(Collected data)
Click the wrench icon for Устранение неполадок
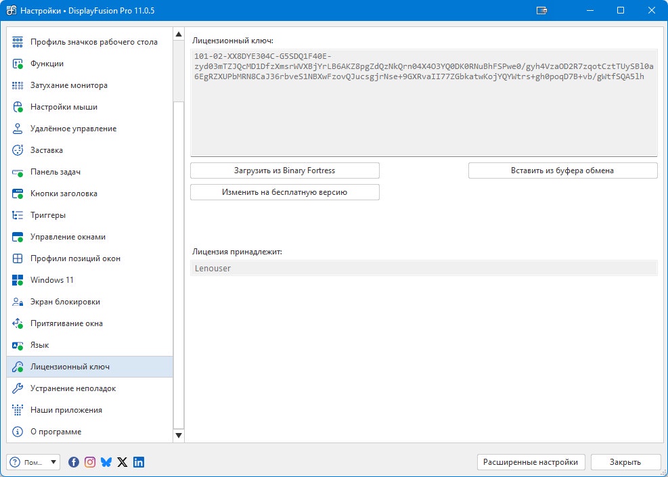 click(18, 388)
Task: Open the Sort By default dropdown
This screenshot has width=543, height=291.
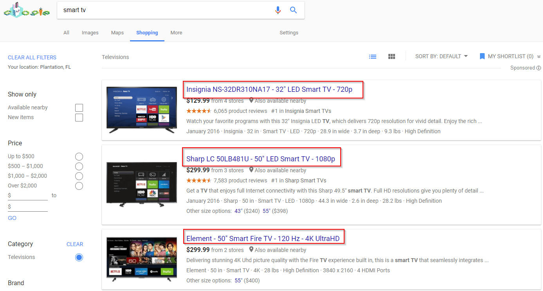Action: [442, 56]
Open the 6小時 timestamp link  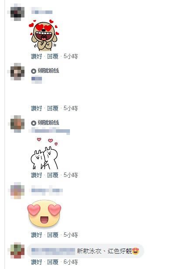[x=71, y=262]

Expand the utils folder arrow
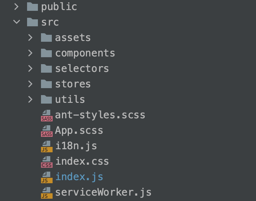[31, 99]
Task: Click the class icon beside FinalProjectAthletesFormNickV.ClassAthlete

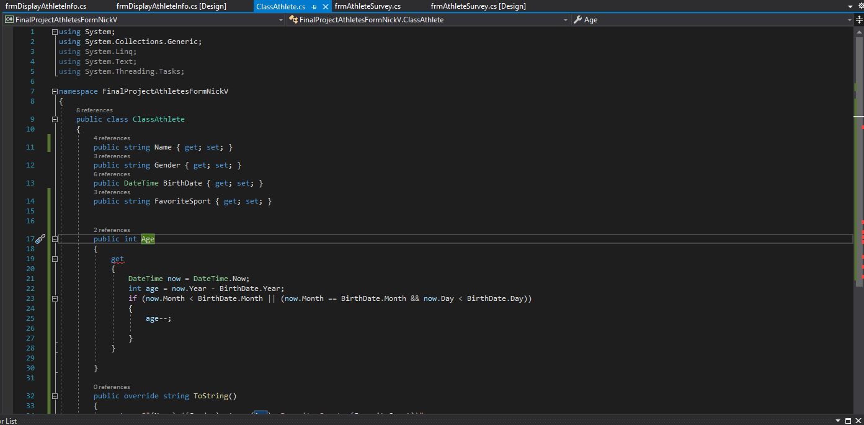Action: [x=293, y=20]
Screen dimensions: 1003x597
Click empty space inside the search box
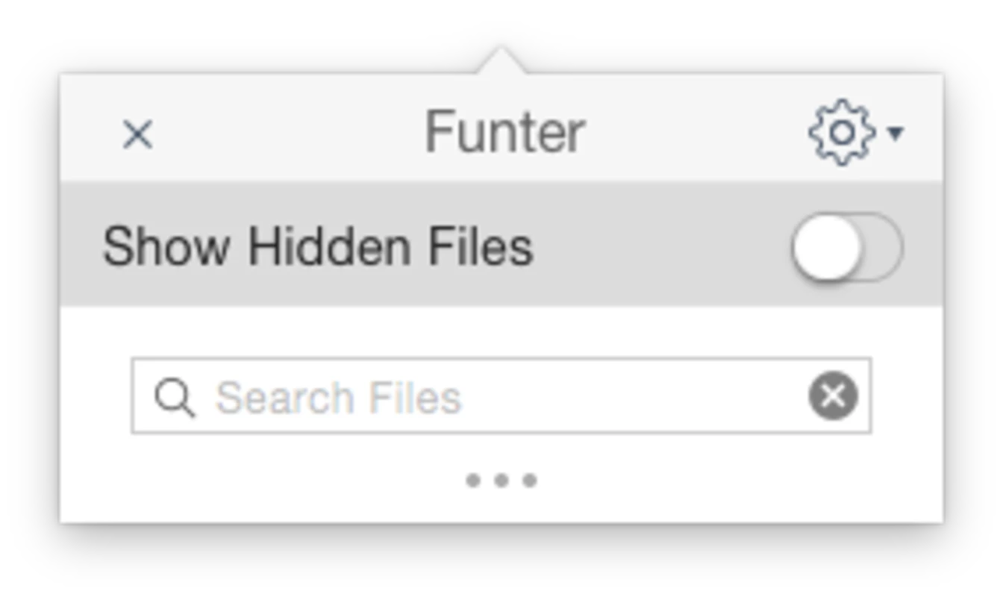click(634, 396)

Work required:
Your task is to transcribe, exactly and without additions, every line from the one that contains "Task: Click the" to the end of the entries above, both included. Omit all pictures.

Response for this exercise:
Task: Click the class icon beside FinalProjectAthletesFormNickV.ClassAthlete

Action: [x=293, y=20]
Screen dimensions: 1003x597
Click empty space inside the search box
click(634, 396)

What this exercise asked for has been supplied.